Shoot The Moon
Shoot The Moons is a great new game that launched on Betfair at the beginning of the year. The game requires players to make the highest total score by rolling ('Shooting') two dice three times. There is a betting round after each roll during which your last dice roll is hidden from your opponents. After each betting round is completed your dice score is displayed for your opponents to see. The game is similar to Stud Poker in many respects in that players have some 'hidden' dice and some dice shown to their opponents during each round of betting.
The game has a special twist in that if you manage to roll a double three ('Shoot the Moons') during the final roll, you win half the pot automatically - so you always have the chance to scoop some of the pot however far behind you may be! As the game is new, the players seem to be on a pretty level playing field in terms of skill. Therefore it's worth taking a minute to consider what strategy you should be employing when you sit down to play as there's an opportunity to jump ahead of your opponents who are yet to discover the nuances of the game. Firstly, as the objective of the game is to roll the highest dice score let's look at what the chances are of rolling each:
The following chart shows the probability of throwing each dice total. The closer the total is to 7, the greater is the probability of it being thrown.
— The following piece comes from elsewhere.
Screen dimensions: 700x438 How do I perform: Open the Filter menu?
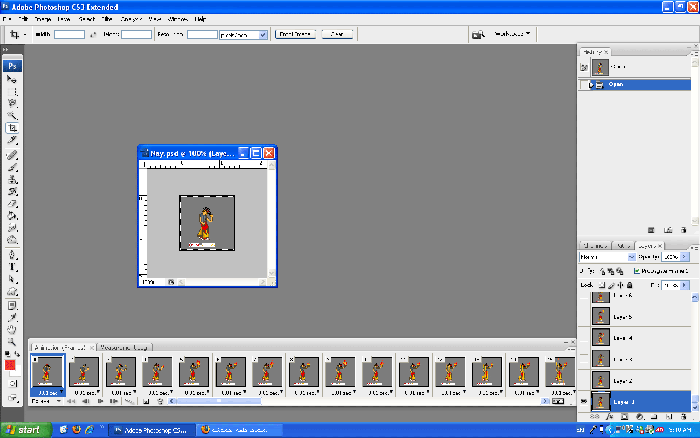point(106,19)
Imagine, you've rolled (5,4) in your first roll and then (6,3) for a total score of 18, and are facing one opponent who you can see has a first roll of (6,4) for a score of 10. Their second roll is hidden from you but what are the chances of them having a 9 or better and so having a higher score than you? The above table shows that they will have rolled a 9 or better 27.8% of the time. However, you should also remember to pay attention to their betting pattern as they are more likely to bet and raise if they have rolled well and more likely to check or fold if they have rolled poorly.
How about the odds of catching up when you figure that you are behind you opponent?
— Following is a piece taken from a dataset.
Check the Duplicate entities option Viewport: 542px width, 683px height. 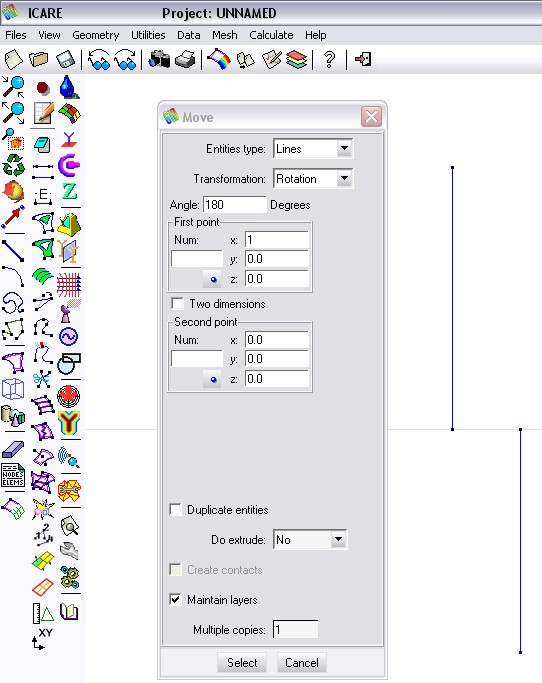pyautogui.click(x=176, y=510)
Let's say that you are dealt (5,5) in your first roll and make an opening bet which a very tight opponent then raises. If we assume that our tight opponent would only raise us with a (6,6) then we are currently 2 behind in the race . We still have 2 rolls to catch up, so despite being sure that we're currently behind this does not mean that we should necessarily surrender just yet!
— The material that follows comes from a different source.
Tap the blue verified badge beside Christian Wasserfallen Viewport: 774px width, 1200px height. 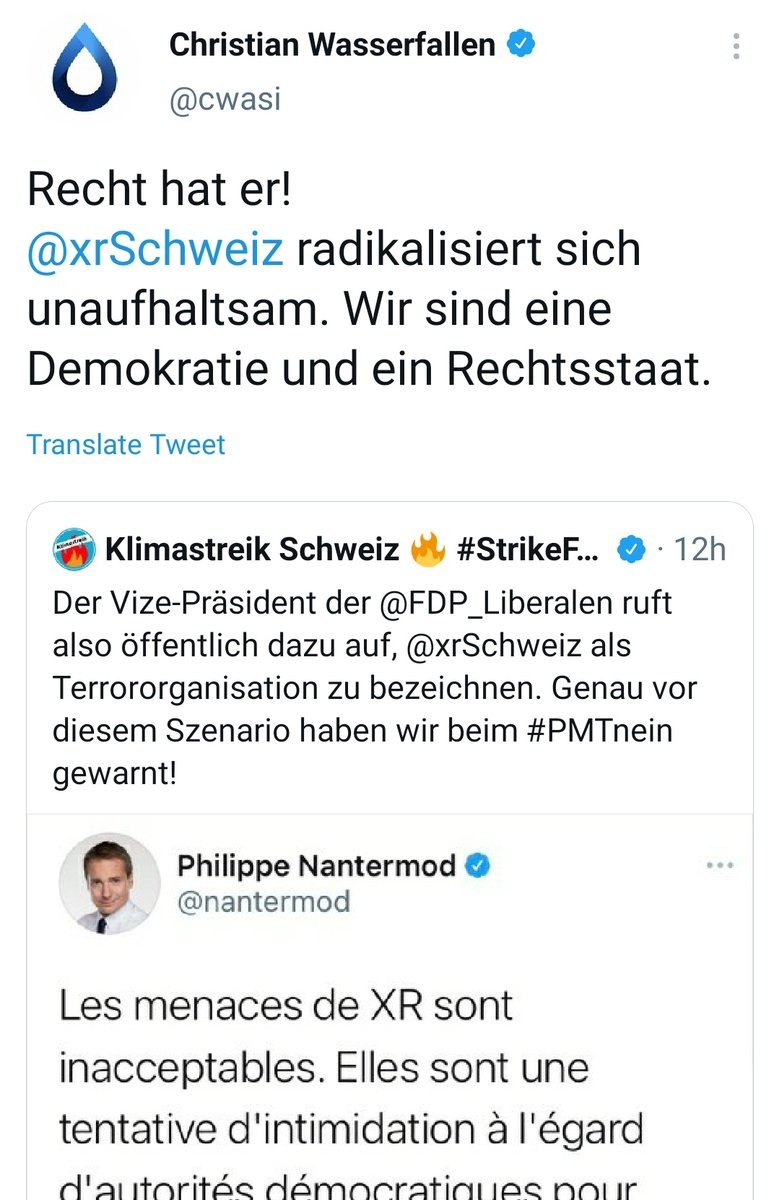pos(522,44)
The table shows that when we are 2 behind our opponent the chance of us being ahead of them after the next roll is almost 1 in 4. If the pot is 2 and it is only 0.50 to call our opponents raise then we are getting 4:1 pot odds to call and so it is worth calling to try to catch up!
In Shoot The Moons, you are never certain of what your opponent holds as their previous roll is always hidden, but now you should have a better understanding of how likely they are to have rolled certain totals and a clearer idea of what your chances are of catching up or staying ahead.
Shoot the Moons is part of the Poker Cubed trilogy of dice games, found in the Multiplayer section of Betfair Arcade.